→ **Extrait**:
****************************************

Le jeu place Emma, une Sealer frappée par le fléau et accompagnée de son chien blighted, Koo, au cœur d’un Japon sauvage et ravagé en 4026. Clairement, l’influence Ghibli – et en particulier Princesse Mononoke – saute aux yeux : humanité au bord de l’extinction, mythe de la nature corrompue, opposition entre animalité et technologie (les automates du trailer confirment l’ambition esthétique et thématique). J’aime cette vibe de Japon réenchanté, même si la bande-annonce tombe dans un certain classicisme post-apocalyptique, on sent le potentiel pour quelque chose de réellement marquant.

Screenshot from Beast of Reincarnation
Screenshot from Beast of Reincarnation

Mais ce qui doit vraiment faire la différence, c’est la promesse d’un combat exigeant – clairement vendu comme technique, axé sur l’esquive, la parade et la découverte des points faibles à la Sekiro. Par moments, on retrouve même dans le trailer des clins d’œil à Monster Hunter (l’affrontement contre de gros monstres, la verticalité, le focus sur les patterns ennemis) mais aussi à God of War pour la démesure des boss et la narration cinématographique. Le système de mutilation des automates (couper des membres pour désactiver les machines) donne envie, mais demande confirmation manette en main : c’est typiquement le genre de feature qui peut s’avérer gadget ou révolutionnaire, selon l’exécution.

Quand on regarde le CV du réalisateur, Kota Furushima, connu pour son boulot sur les systèmes de combat des derniers Pokémon, il est difficile de ne pas se poser la question suivante : saura-t-il transposer la logique du tour par tour à l’intensité de l’action temps réel ? Les grandes inspirations japonaise, déjà vues dans Okami et même Sekiro avec la thématique de la réincarnation et du bouddhisme, montrent que Game Freak tente d’inscrire son jeu dans une tradition forte. Mais passer de la formule Pokémon au genre soulslike, c’est un peu comme passer du vélo à la Formule 1.

Screenshot from Beast of Reincarnation
Screenshot from Beast of Reincarnation

La décision de lancer le jeu Day One sur Xbox Game Pass en 2026, en plus des sorties classiques PC et PlayStation, ne trompe pas : Game Freak veut ratisser large et sortir de la dépendance Pokémon. Mais à trop vouloir séduire le public occidental de la difficulté “maso” sans perdre l’identité nipponne et narrative, le jeu risque-t-il de se diluer ? Ou l’alchimie va-t-elle opérer, à l’image de NieR Automata ou Monster Hunter World, qui ont su trouver leur public en dehors du cercle otaku ?

Pourquoi ça compte (ou pas) pour les joueurs passionnés

Pour la communauté des amateurs de soulslike (et on est nombreux à guetter le moindre vrai challenger à FromSoftware…), la curiosité est là : Game Freak, pour la première fois, vise l’excellence technique et la maturité sombre. Si Beast of Reincarnation parvient à mêler le rythme exigeant de Sekiro, la beauté organique façon Ghibli et la richesse de Monster Hunter, il peut clairement devenir un nouvel incontournable pour les amoureux du genre. La présence de Koo, le compagnon canin corrompu, laisse aussi espérer une écriture plus soignée que dans bien des clones de Souls.

****************************************

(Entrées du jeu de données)
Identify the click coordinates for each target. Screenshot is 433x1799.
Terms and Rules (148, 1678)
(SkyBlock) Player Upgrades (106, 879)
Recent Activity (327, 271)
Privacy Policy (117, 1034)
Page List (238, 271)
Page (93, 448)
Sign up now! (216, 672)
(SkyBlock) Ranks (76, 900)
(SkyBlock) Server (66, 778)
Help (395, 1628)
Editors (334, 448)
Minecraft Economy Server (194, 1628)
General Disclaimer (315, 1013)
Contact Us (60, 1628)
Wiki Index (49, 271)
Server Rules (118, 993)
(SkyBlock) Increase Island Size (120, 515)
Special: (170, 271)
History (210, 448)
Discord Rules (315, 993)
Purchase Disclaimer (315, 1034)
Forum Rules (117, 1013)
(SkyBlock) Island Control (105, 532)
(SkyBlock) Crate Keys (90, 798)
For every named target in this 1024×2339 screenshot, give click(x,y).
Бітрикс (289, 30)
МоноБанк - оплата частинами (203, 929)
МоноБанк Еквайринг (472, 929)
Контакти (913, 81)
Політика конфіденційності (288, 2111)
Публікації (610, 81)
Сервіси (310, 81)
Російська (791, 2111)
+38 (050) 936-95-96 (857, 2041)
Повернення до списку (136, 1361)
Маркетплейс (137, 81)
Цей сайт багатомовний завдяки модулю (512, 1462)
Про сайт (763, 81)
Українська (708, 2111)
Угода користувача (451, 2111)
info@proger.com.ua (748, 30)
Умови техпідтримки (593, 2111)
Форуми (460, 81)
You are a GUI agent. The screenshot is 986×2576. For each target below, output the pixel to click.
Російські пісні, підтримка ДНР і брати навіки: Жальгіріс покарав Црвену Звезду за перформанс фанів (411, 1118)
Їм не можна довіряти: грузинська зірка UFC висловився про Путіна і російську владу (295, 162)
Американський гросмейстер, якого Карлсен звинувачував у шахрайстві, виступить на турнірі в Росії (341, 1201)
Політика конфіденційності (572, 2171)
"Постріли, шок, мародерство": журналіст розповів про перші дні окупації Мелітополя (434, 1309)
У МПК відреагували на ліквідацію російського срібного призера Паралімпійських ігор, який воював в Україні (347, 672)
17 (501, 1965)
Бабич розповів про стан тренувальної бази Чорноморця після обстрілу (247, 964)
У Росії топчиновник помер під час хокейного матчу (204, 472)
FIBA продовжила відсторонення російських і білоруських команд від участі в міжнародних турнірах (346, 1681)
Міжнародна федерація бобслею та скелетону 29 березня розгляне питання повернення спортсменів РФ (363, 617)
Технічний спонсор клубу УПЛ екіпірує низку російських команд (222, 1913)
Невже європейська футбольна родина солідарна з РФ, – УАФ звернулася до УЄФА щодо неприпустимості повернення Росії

****************************************

→ **Exercices**:
(a) Résumez en deux phrases l'extrait sur Beast of Reincarnation.
(b) Recopiez le passage de l'extrait sur Beast of Reincarnation qui va de « Mais ce qui » jusqu'à « révolutionnaire, selon l’exécution. » inclus.
La liste provient d'une autre source que l'extrait.

→ **Solutions dans l'ordre**:
(a) Beast of Reincarnation place Emma, une Sealer frappée par le fléau, et son chien Koo dans un Japon ravagé en 4026, avec une influence Ghibli marquée et un combat exigeant qui évoque Sekiro, Monster Hunter et God of War. Réalisé par Kota Furushima chez Game Freak et prévu en 2026 dès sa sortie sur Xbox Game Pass ainsi que sur PC et PlayStation, le jeu pourrait devenir un incontournable du soulslike s'il réussit à mêler ces influences.

(b)
Mais ce qui doit vraiment faire la différence, c’est la promesse d’un combat exigeant – clairement vendu comme technique, axé sur l’esquive, la parade et la découverte des points faibles à la Sekiro. Par moments, on retrouve même dans le trailer des clins d’œil à Monster Hunter (l’affrontement contre de gros monstres, la verticalité, le focus sur les patterns ennemis) mais aussi à God of War pour la démesure des boss et la narration cinématographique. Le système de mutilation des automates (couper des membres pour désactiver les machines) donne envie, mais demande confirmation manette en main : c’est typiquement le genre de feature qui peut s’avérer gadget ou révolutionnaire, selon l’exécution.